(Beginning of DOCUMENT EXCERPT)

How can different types of fibre affect our gut microbiome

It is well-known by now that gut microbiota plays maybe the most important role in our health, helping control digestion (1), empowering our immune system (2) and brain health (3). What wasn’t exactly known till recently was the type of dietary fibre that appear to be more beneficial. We were aware that prebiotic fibre were surely helpful, but apart from that, we didn’t have a clear image of which are more helpful than others. Until this systematic review and meta-analysis (4) from Bond University in Australia, by Dr. Katrina Campbell, gave us a new perspective on how some fibre can be more beneficial than others.

More specifically, 64 randomized clinical trials with 2099 participant were included in the study analyzed by the researchers. The goal was to compare dietary fiber interventions achieved through food or supplementation with placebo/low-fiber comparators.

(End of DOCUMENT EXCERPT)

> **TASKS TO CARRY OUT**:
#1 Using the article on dietary fiber and the gut microbiome above, list the areas of health in which it says gut microbiota plays a role.
#2 Carry on writing the article on dietary fiber and the gut microbiome, starting after its last sentence.

(Beginning of EXTRACTED INFORMATION)

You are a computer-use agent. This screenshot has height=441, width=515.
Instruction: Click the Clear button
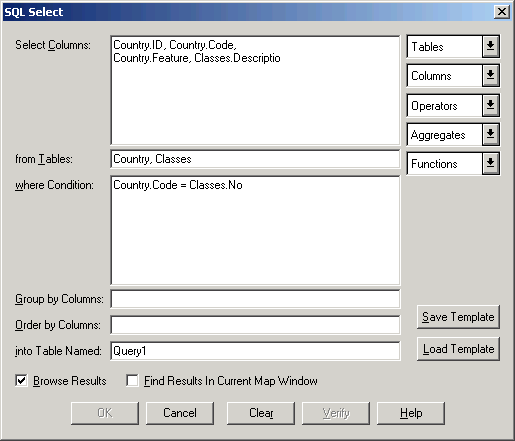point(261,413)
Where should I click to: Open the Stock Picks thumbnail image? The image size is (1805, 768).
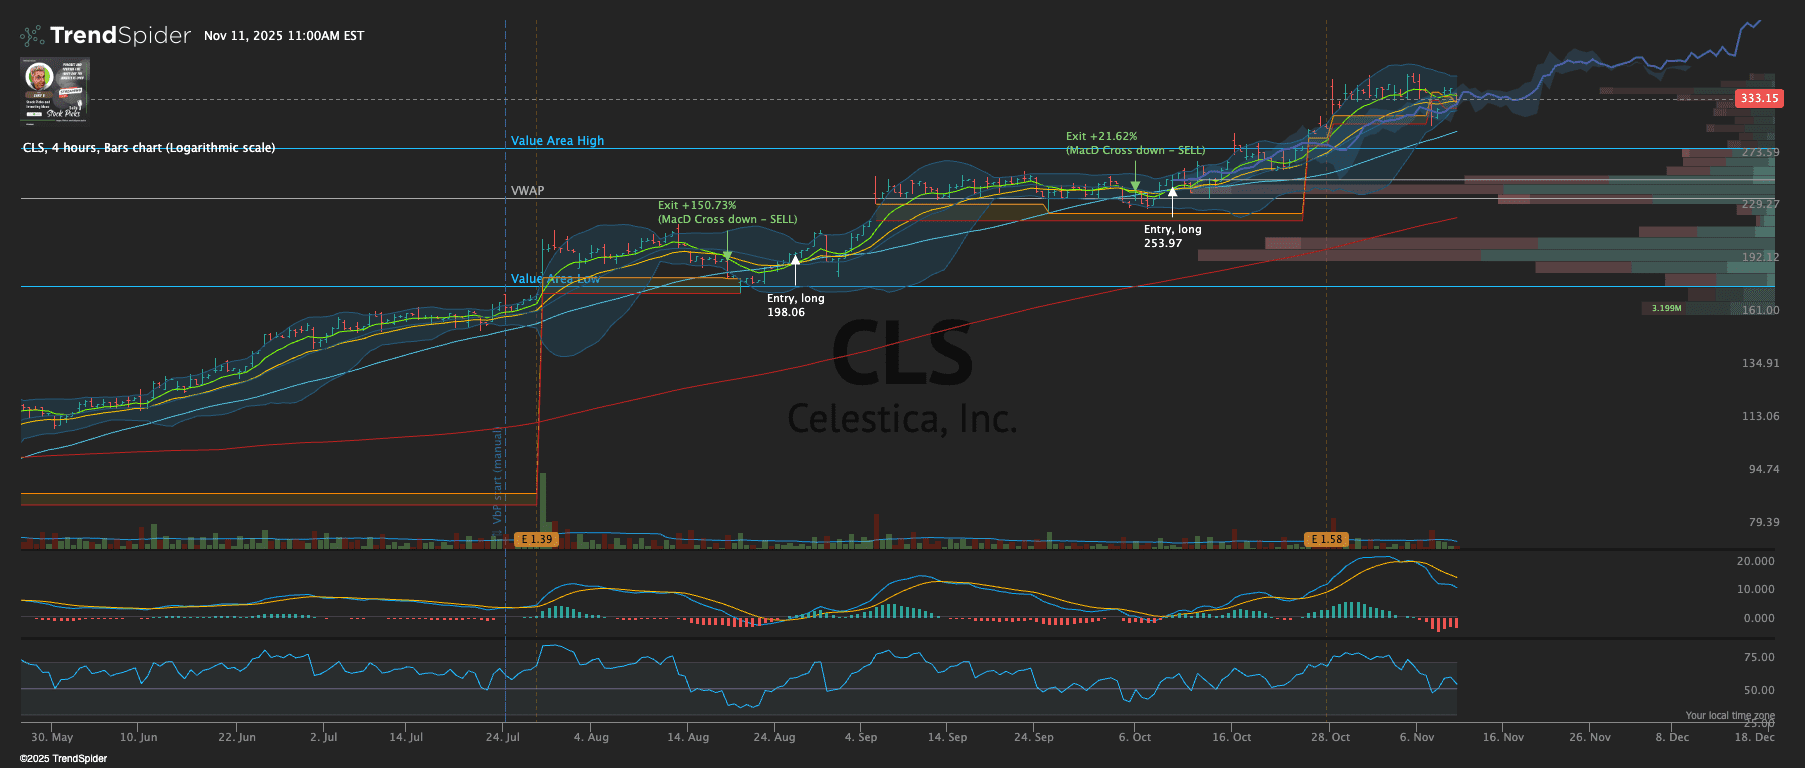[55, 89]
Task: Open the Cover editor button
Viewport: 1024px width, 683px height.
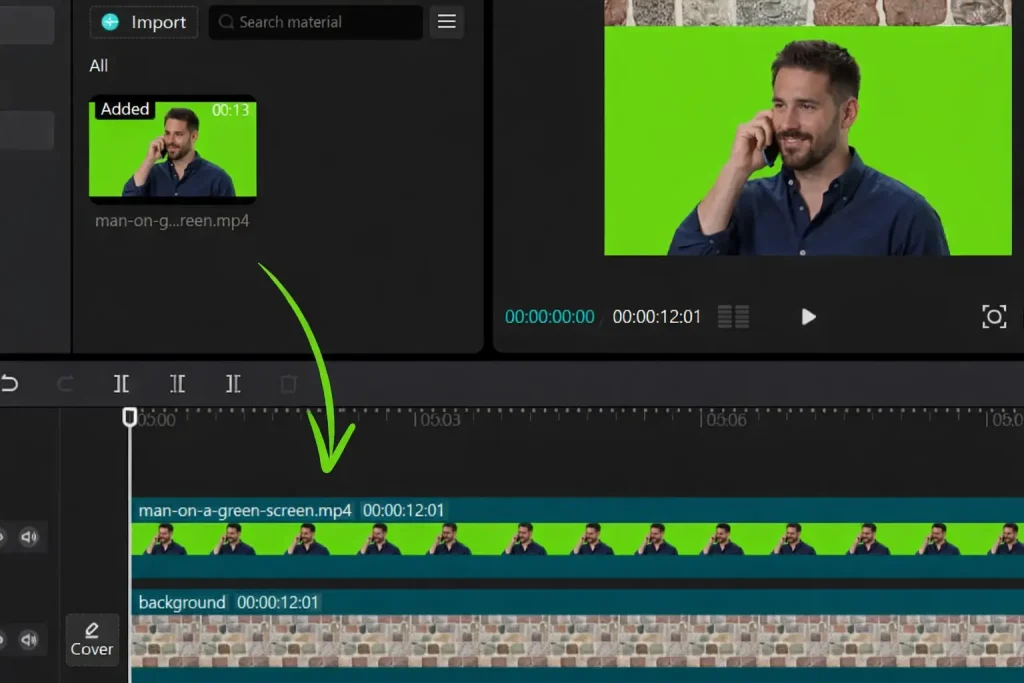Action: click(92, 639)
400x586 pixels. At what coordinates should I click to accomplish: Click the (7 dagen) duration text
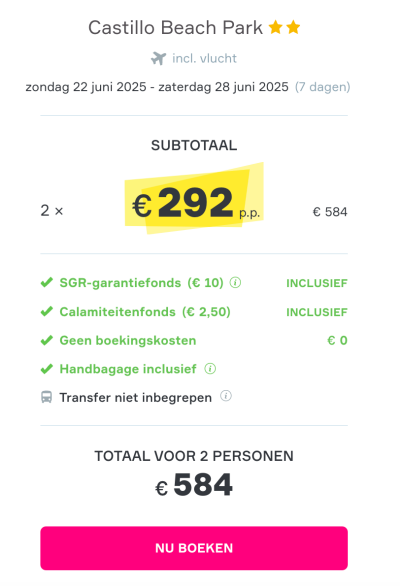pos(323,87)
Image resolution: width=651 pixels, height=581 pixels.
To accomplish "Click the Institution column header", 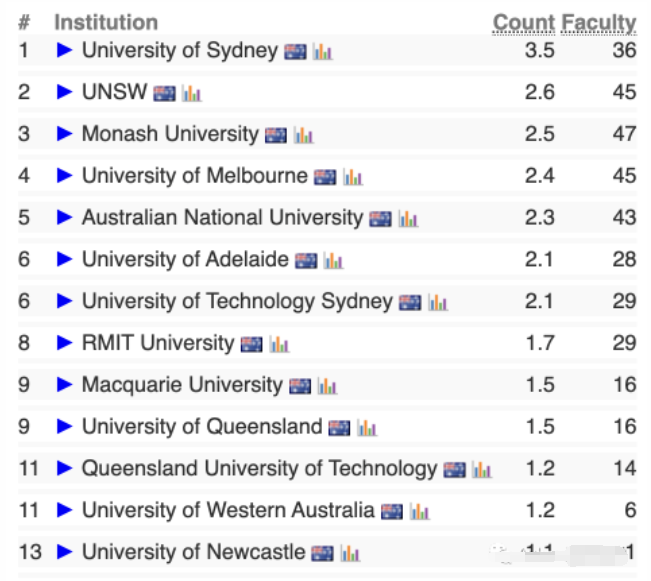I will click(x=106, y=22).
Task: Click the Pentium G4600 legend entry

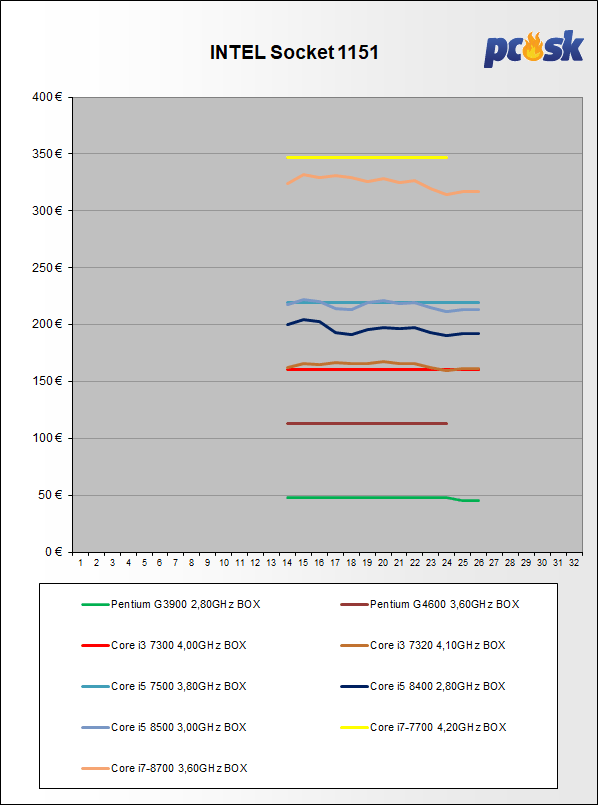Action: (x=430, y=604)
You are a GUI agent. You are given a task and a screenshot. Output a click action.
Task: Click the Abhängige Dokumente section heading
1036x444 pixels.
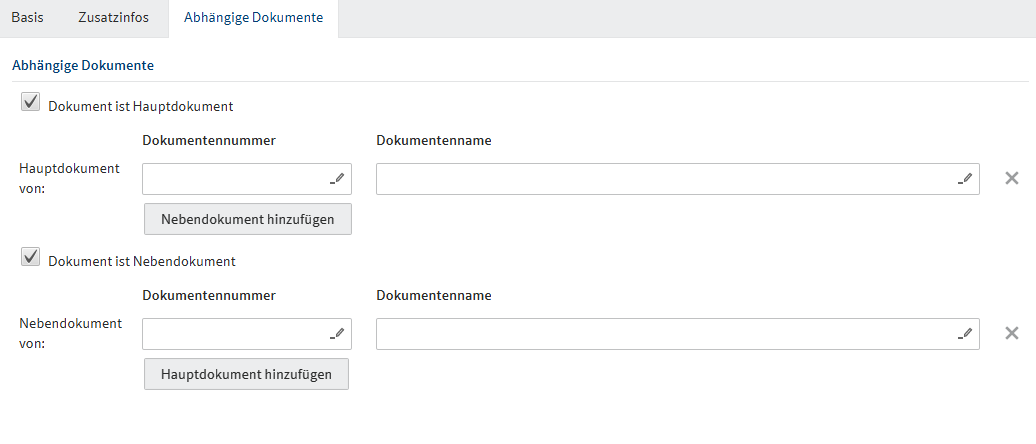[x=82, y=65]
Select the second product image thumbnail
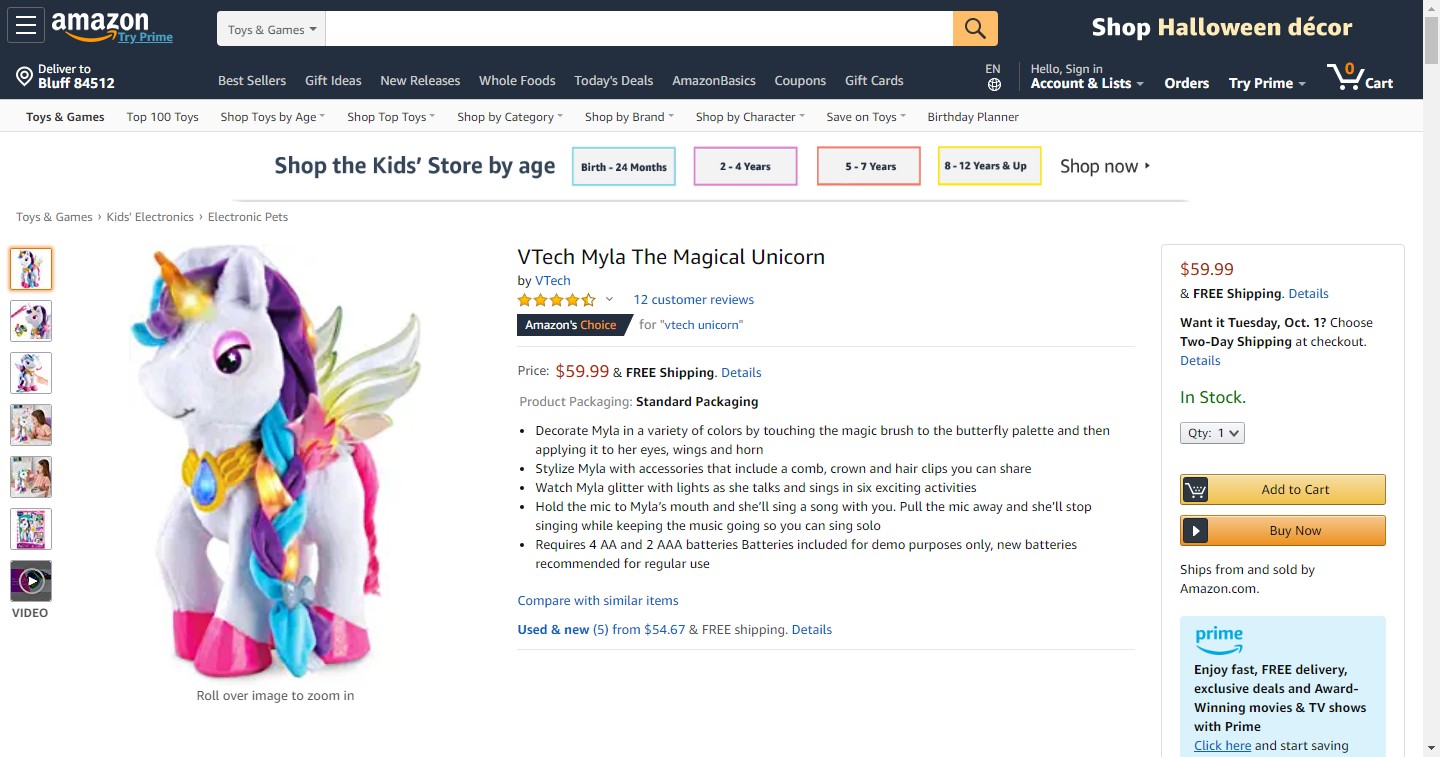Screen dimensions: 1440x757 click(x=31, y=321)
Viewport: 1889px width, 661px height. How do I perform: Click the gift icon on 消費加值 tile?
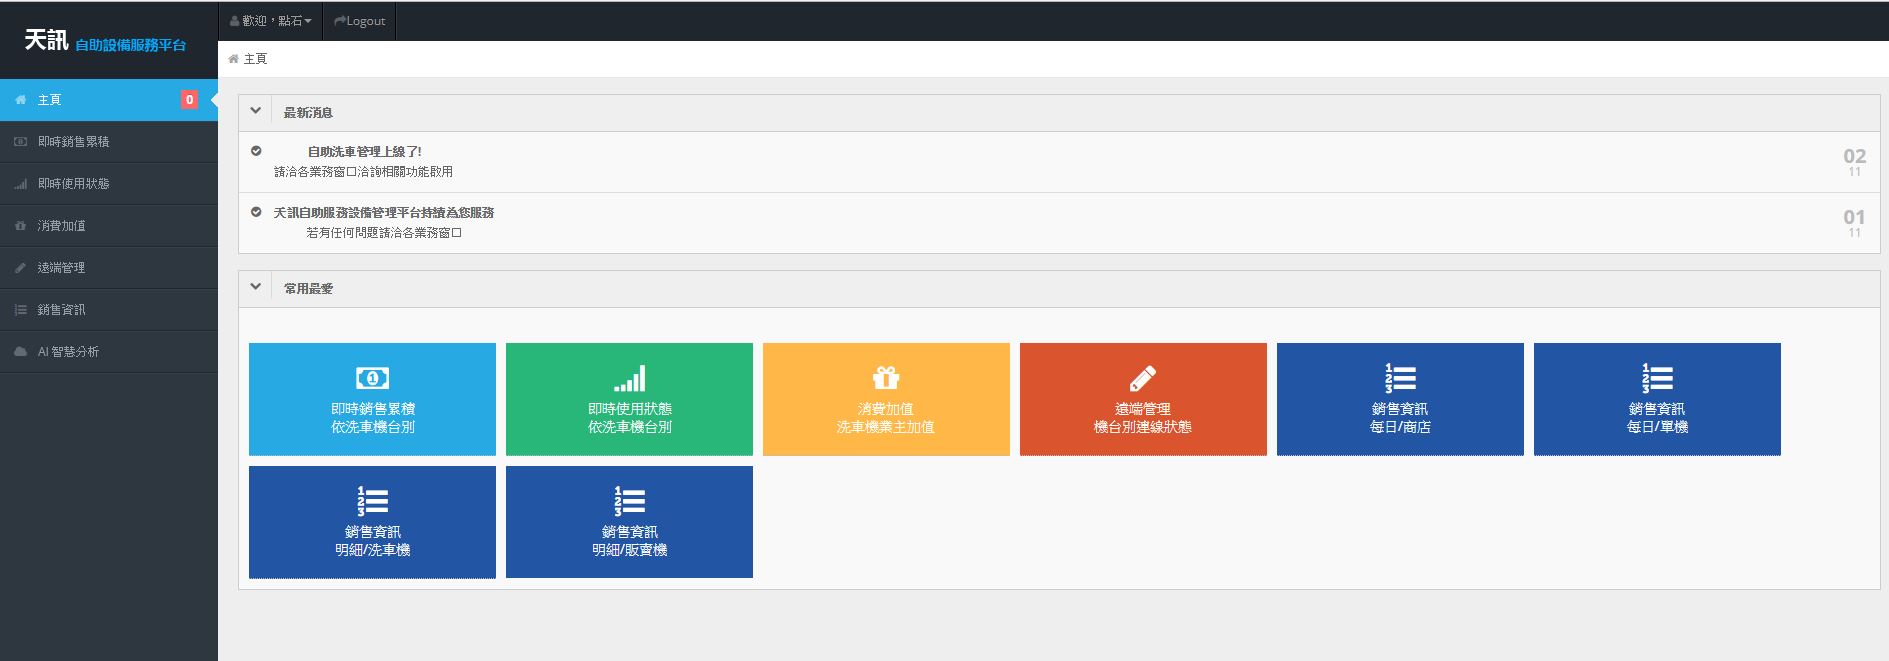pyautogui.click(x=886, y=378)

(End of EXTRACTED INFORMATION)

> **RESULTS FOR THE EXERCISE**:
#1 Digestion, the immune system, and brain health.

#2
The outcome was what most of us can imagine: all healthy adults who received increased fiber intake presented higher abundance of Bifidobacterium και Lactobacillus which are probiotics (good bacteria) that live in our intestines and stomach, as well as higher fecal levels of butyrate compared with the placebo/low-fiber group. Other bacteria, like Faecalibacterium prausnitzii, Roseburia spp., Eubacterium rectale and Ruminococcus bromii weren’t affected in terms of adequacy by fibre intake, when the researchers compared the outcomes of the two groups.

As far as fibre type is concerned and what effect each type has on gut microbiota, there is the following categorization among accepted prebiotic fibers, candidate prebiotic fibers and general fibers –the last type are the fibres that can’t be classified neither as accepted, nor as candidate. According to the researchers, fructans and galactooligosaccharides, which were the accepted fibre type, led to greater abundance of Bifidobacterium spp. and Lactobacillus spp., while the candidate prebiotic fibres affected only Bifidobacterium. General fibres didn’t affect neither of the bacteria. In this whole process, fermentability pf fibres seems to play an important role. Furthermore, there were no changes detected in α-diversity and abundances of other bacteria apart from those two, which shows how stable can the gut microbiota be, although past studies have shown otherwise.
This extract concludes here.